Background: Despite advances in neurosurgical management, aneurismal subarachnoid hemorrhage (aSAH) still has high mortality and morbidity. This study aimed to clarify how delaying hospital admission after aSAH contributes to worse prognosis even today and to find the possibility for an improvement of its prognosis by early admission.
Methods: Four hundred twenty-one consecutive patients are the basis for this study. Cause of delay was classified into 5 categories: patient delay (PD), doctor delay (DD), transportation delay (TD), no delay (ND) (within 2 hours of onset), and others. Condition of each patient was assessed at time of onset and admission using H&K. The relationships between cause of delay and worsening of Hunt and Kosnik grading (H&K) were examined.

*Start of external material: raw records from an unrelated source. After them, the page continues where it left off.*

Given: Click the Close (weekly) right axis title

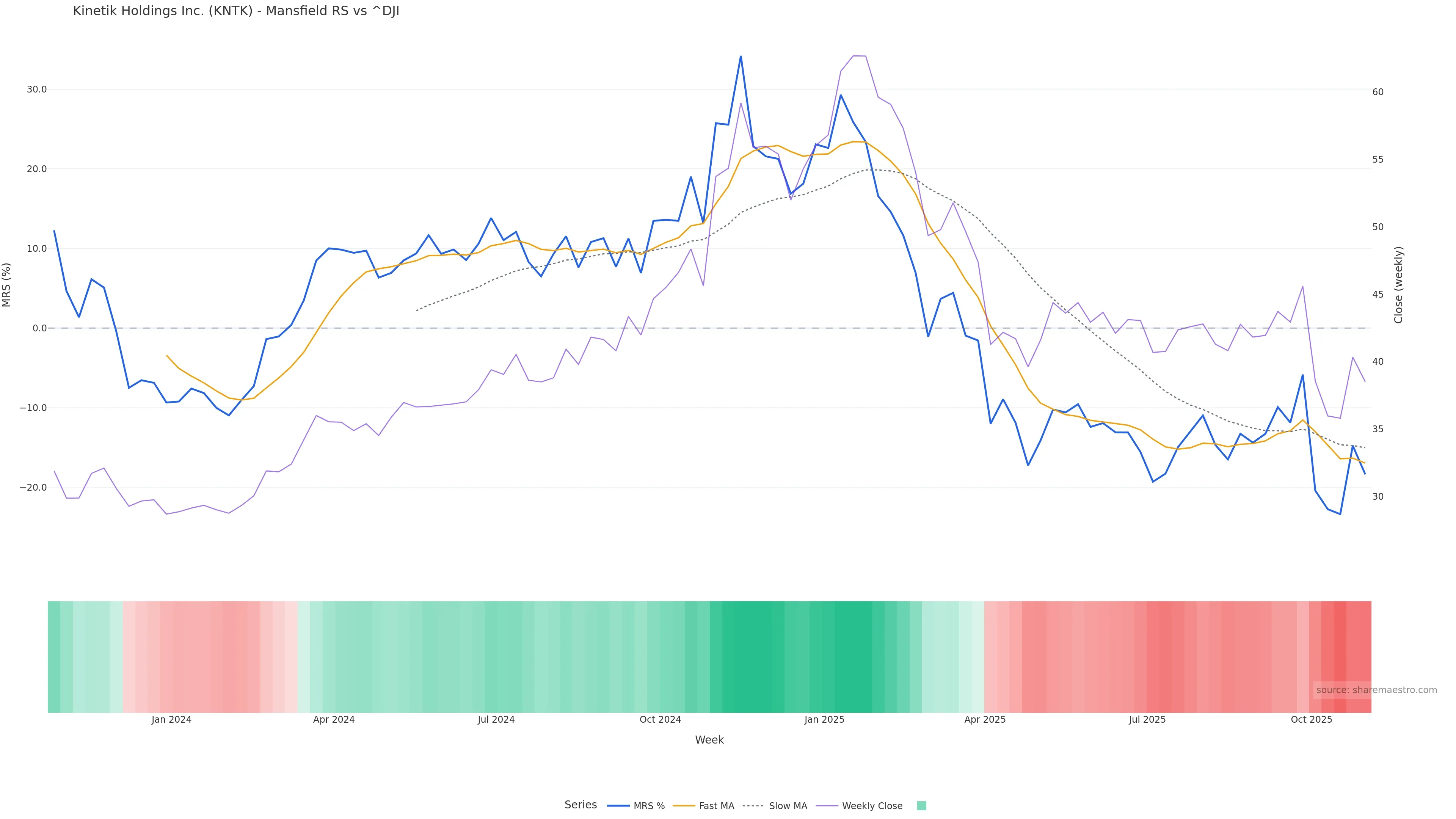Looking at the screenshot, I should tap(1398, 284).
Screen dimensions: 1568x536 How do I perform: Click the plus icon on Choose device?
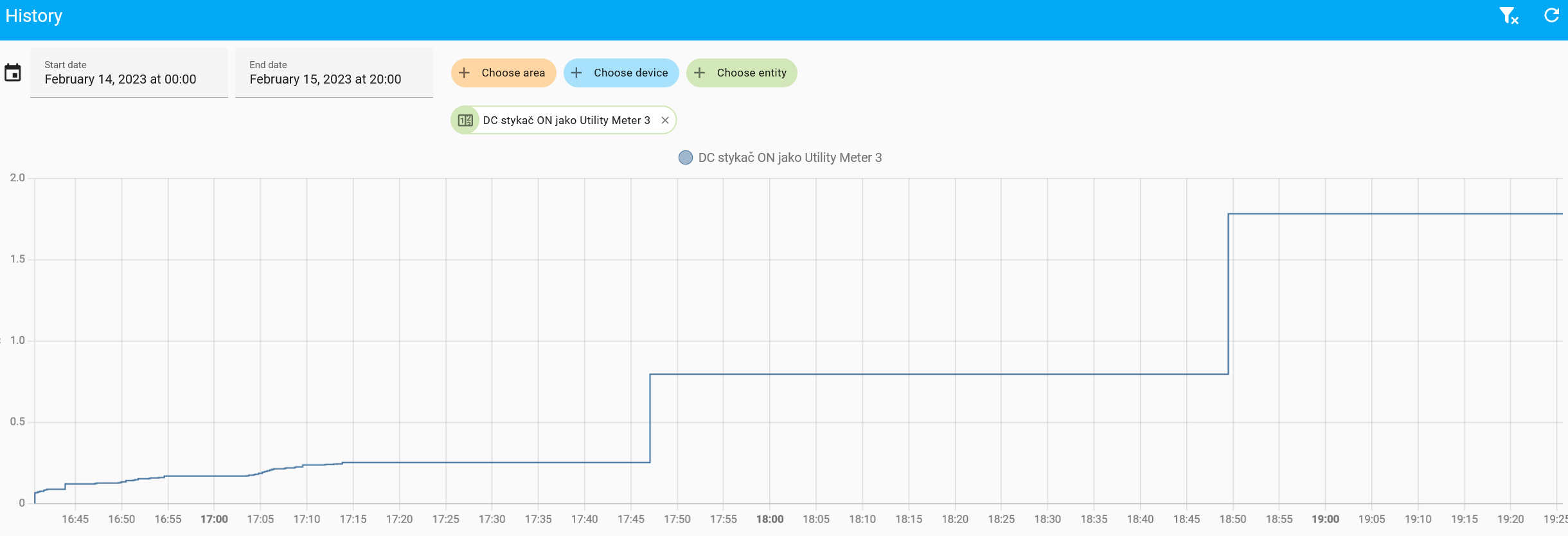pyautogui.click(x=576, y=73)
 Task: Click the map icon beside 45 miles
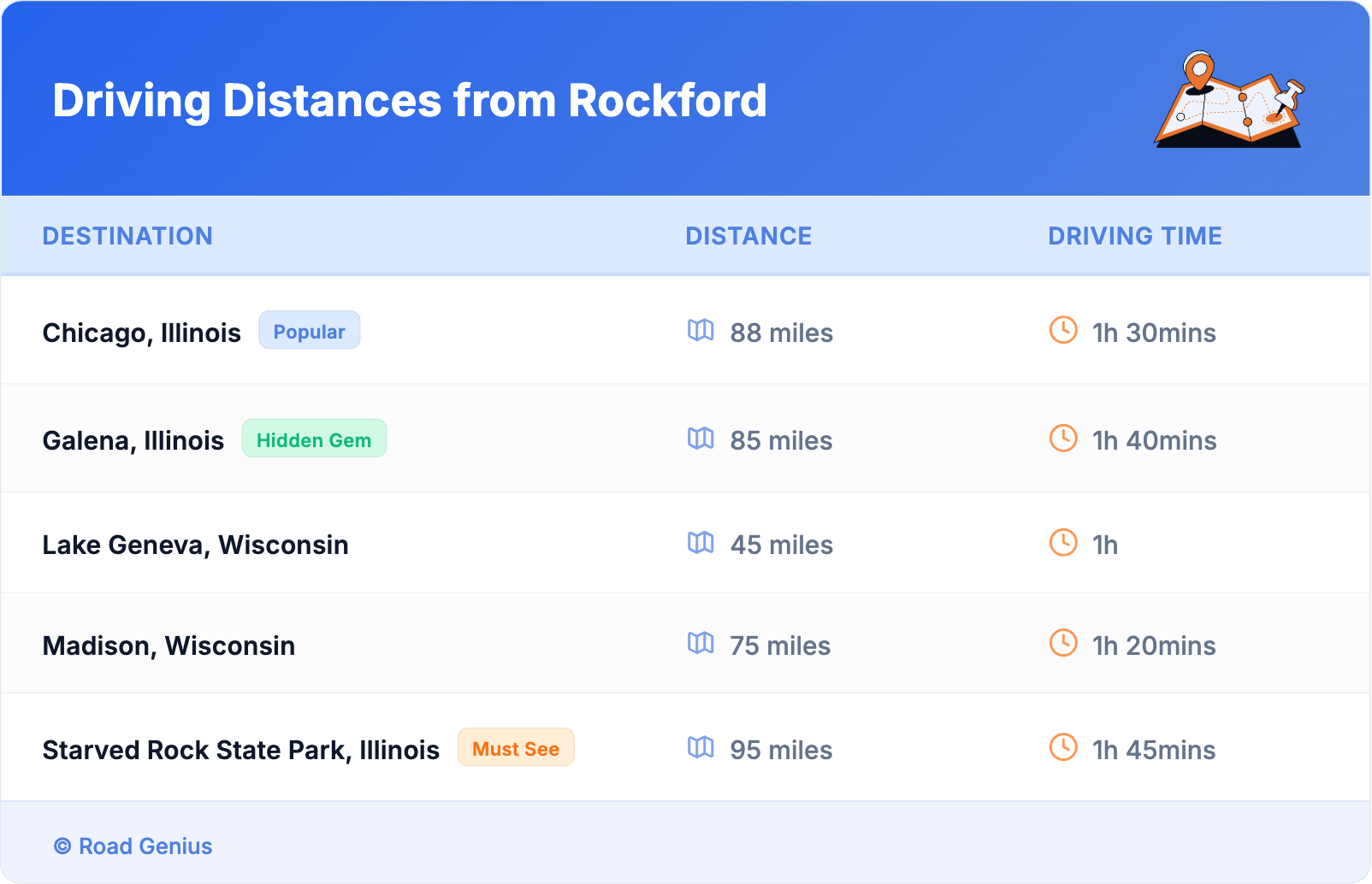pos(701,543)
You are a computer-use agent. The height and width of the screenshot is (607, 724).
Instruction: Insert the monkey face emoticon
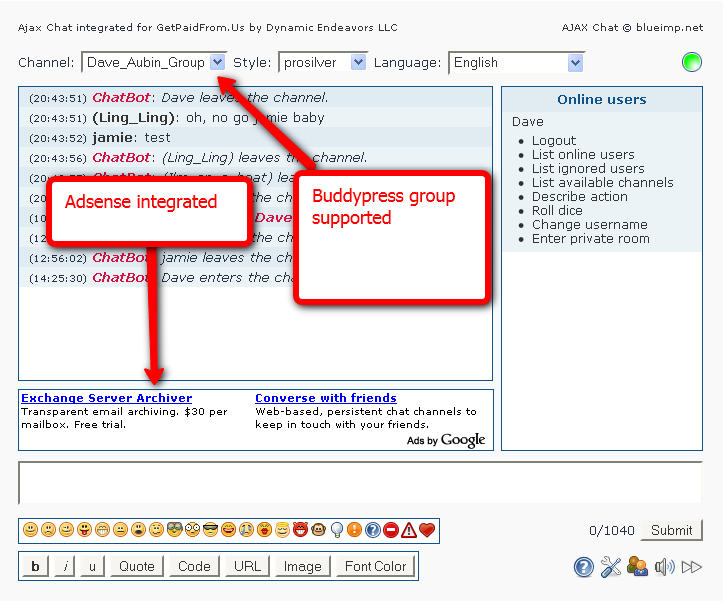point(318,530)

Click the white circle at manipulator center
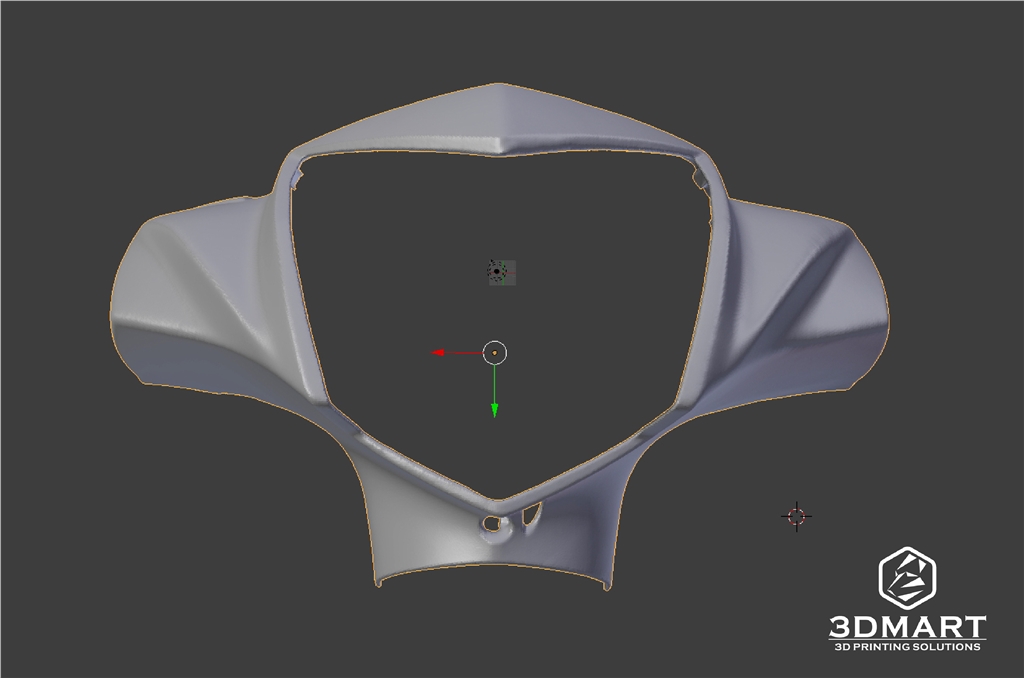[x=495, y=352]
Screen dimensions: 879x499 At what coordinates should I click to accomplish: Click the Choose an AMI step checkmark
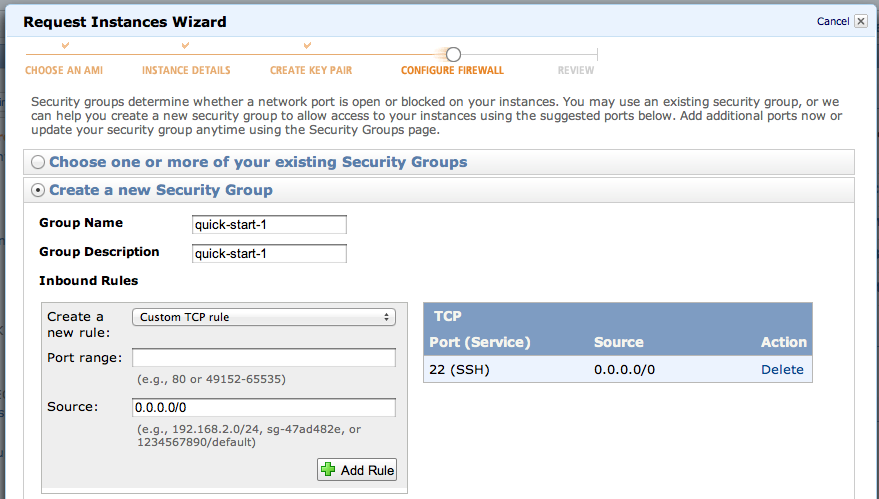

Results: The median delay time was 1.7 days. Only 41% of patients visited our institution without delay. Admission delay, especially PD and DD, exhibited a significant correlation to worsening of H&K. In addition to nondirect admission, misdiagnosis or delayed diagnosis contributed significantly to worsening of H&K. Incidence of DD has declined in recent years, whereas that of PD has increased. Consequently, no change in total number of delays was found.
Conclusions: There remains much room for an improvement of prognosis for aSAH by early admission. We need to fully realize this reality and to directly face this problem.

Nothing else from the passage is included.